Seated beneath one of the pop-up tents used for shade, Roberts looked like a wildcatter who’d just learned that a promising well had turned up dry. He watched the frenetic display of electrons dancing across the sky and the ice bouncing like popcorn as it struck the ground. Jim McNeely’s gusher scene had been delayed for over fifty years. Now fate had postponed it yet again.

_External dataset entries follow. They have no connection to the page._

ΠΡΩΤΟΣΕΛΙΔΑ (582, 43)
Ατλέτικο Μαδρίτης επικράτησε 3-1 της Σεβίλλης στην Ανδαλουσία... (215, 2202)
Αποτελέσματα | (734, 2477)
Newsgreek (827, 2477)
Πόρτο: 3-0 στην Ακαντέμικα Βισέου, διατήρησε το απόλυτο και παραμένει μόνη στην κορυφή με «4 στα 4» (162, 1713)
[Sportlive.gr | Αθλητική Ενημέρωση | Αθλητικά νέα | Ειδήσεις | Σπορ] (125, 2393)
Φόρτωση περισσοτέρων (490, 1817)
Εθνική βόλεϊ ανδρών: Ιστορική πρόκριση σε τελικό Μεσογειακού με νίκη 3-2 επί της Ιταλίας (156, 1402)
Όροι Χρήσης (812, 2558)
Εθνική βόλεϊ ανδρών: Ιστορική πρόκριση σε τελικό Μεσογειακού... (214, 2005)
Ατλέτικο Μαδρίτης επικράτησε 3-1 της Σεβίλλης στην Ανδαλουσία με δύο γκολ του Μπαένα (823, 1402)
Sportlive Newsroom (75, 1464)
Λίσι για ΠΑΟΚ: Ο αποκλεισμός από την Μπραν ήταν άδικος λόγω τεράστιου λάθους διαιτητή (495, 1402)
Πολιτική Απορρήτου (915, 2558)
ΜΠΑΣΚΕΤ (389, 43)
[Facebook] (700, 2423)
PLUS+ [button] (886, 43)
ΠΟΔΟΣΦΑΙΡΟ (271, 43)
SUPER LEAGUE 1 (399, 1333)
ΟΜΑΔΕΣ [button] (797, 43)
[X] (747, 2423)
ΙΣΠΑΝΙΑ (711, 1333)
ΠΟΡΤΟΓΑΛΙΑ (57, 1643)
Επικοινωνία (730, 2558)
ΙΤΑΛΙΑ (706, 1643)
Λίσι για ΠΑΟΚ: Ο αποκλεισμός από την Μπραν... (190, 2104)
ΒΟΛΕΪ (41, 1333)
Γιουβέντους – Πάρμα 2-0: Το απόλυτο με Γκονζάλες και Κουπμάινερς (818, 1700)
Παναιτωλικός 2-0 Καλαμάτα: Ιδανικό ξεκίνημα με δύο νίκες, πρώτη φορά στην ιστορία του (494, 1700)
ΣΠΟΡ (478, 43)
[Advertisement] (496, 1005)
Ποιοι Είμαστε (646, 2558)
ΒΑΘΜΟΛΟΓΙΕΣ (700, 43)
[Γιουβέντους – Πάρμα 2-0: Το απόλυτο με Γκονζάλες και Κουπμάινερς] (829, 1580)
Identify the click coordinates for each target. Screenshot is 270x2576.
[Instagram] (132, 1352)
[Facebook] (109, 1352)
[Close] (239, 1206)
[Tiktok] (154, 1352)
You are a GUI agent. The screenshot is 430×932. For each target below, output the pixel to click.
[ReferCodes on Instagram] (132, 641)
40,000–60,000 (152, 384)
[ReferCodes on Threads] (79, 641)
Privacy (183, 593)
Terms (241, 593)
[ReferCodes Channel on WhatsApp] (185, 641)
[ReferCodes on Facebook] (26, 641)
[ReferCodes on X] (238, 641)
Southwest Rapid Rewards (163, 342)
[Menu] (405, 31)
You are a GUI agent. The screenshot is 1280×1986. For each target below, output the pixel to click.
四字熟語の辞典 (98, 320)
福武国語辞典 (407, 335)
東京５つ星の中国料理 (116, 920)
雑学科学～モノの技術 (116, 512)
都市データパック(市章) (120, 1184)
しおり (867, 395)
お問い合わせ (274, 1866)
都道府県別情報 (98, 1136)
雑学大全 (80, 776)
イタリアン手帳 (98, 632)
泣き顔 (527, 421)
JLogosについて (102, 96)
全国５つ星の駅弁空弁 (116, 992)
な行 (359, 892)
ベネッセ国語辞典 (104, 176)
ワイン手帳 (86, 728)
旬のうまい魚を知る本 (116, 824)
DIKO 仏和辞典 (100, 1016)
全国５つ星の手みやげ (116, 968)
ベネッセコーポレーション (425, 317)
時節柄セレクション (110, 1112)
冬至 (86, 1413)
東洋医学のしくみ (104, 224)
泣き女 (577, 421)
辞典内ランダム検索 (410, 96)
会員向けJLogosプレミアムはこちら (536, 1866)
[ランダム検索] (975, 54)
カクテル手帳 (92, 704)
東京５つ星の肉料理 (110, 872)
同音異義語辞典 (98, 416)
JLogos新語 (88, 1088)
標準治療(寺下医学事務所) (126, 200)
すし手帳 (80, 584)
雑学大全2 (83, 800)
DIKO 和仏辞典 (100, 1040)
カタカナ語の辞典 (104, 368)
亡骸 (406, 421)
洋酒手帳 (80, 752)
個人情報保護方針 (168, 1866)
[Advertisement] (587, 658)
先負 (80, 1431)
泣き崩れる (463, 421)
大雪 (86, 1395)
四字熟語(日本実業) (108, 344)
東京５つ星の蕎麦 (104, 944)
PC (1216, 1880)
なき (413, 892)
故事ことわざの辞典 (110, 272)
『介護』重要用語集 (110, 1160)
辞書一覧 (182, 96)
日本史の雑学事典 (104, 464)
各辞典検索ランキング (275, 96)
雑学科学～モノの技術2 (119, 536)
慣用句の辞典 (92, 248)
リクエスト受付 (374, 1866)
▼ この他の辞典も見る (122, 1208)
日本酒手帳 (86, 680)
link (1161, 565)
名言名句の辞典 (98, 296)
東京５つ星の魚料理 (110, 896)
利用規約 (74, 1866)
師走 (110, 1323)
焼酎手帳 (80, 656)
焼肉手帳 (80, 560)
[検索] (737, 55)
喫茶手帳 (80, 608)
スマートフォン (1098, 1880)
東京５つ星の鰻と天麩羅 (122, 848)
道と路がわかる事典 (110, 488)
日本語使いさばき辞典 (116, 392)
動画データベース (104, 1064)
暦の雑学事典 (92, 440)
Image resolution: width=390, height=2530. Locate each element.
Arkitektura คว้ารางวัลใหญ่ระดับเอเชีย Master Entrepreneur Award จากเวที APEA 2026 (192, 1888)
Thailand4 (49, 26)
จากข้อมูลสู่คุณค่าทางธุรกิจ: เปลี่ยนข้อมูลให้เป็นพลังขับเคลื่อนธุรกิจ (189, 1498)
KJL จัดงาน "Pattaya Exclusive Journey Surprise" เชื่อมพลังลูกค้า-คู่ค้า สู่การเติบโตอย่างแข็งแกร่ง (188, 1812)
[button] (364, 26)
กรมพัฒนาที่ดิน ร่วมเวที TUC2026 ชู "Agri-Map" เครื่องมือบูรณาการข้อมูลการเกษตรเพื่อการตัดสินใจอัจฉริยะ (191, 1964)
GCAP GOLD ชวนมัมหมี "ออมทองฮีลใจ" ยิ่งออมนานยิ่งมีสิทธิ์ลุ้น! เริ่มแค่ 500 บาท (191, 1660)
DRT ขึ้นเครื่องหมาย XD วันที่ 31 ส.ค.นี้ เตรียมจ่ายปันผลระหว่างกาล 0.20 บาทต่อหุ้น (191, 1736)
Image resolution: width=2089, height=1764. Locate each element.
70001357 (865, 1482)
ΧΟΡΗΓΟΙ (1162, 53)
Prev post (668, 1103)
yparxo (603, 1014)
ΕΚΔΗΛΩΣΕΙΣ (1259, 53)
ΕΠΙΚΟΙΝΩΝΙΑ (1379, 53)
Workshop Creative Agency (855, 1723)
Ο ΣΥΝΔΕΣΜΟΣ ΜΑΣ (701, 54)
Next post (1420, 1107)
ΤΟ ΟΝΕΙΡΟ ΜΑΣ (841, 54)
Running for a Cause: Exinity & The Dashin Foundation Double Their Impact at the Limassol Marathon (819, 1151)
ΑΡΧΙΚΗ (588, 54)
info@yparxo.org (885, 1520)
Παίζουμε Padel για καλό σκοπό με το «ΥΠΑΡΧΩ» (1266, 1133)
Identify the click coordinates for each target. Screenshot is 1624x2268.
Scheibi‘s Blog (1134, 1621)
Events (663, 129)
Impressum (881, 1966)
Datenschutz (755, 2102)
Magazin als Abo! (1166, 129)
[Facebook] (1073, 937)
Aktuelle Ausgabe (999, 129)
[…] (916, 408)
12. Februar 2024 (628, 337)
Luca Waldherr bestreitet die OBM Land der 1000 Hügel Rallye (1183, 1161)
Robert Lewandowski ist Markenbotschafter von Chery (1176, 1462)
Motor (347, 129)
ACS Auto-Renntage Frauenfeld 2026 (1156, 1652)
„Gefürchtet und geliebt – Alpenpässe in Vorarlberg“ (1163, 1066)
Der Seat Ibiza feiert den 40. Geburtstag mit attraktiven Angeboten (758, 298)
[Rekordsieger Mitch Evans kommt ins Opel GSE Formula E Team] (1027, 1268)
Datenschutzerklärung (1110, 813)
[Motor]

“A man could get killed writing a book like this.” So claimed the ads touting The Iron Orchard in newspapers across the country at the time of its release, in the mid-sixties, an allusion to the dangers of the oil field. Adding to the novel’s machismo mystique was the fact that the author had used a pen name, Tom Pendleton, and the publisher had cryptically characterized him on the dust jacket as “an old roustabout type.” There was no question that whoever had authored this tale had an intimate knowledge of the inner workings of the West Texas oil fields. Writing in the Cincinnati Enquirer, Maxine Baxter didn’t venture to guess any names, but she did declare, “My woman’s intuition tells me that this [story] is autobiographical.”
Baxter was right—mostly. The author’s real name was Edmund Pendleton Van Zandt Jr., and he had lived through many of the experiences described in his book. But there was a major difference between the fictional Jim McNeely and Van Zandt. While the story’s protagonist begins his life in poverty, the author was born on June 30, 1916, into one of Fort Worth’s most prominent families. Van Zandt’s grandfather had famously helped establish the city, and his predecessors were architects of the Texas Republic. Much like his cousin, the songwriter Townes Van Zandt, would do years later, Edmund rejected his family’s fortune in order to forge his own destiny.
“My dad grew up in the shadow of having to be a Van Zandt,” Edmund’s son, the actor Ned Van Zandt, told me. (Ned plays a prominent role in Roberts’s adaptation of the book.) “My grandfather wanted him to work in the family bank, but like Jim McNeely, my dad struck out on his own and went to work in the West Texas oil fields.”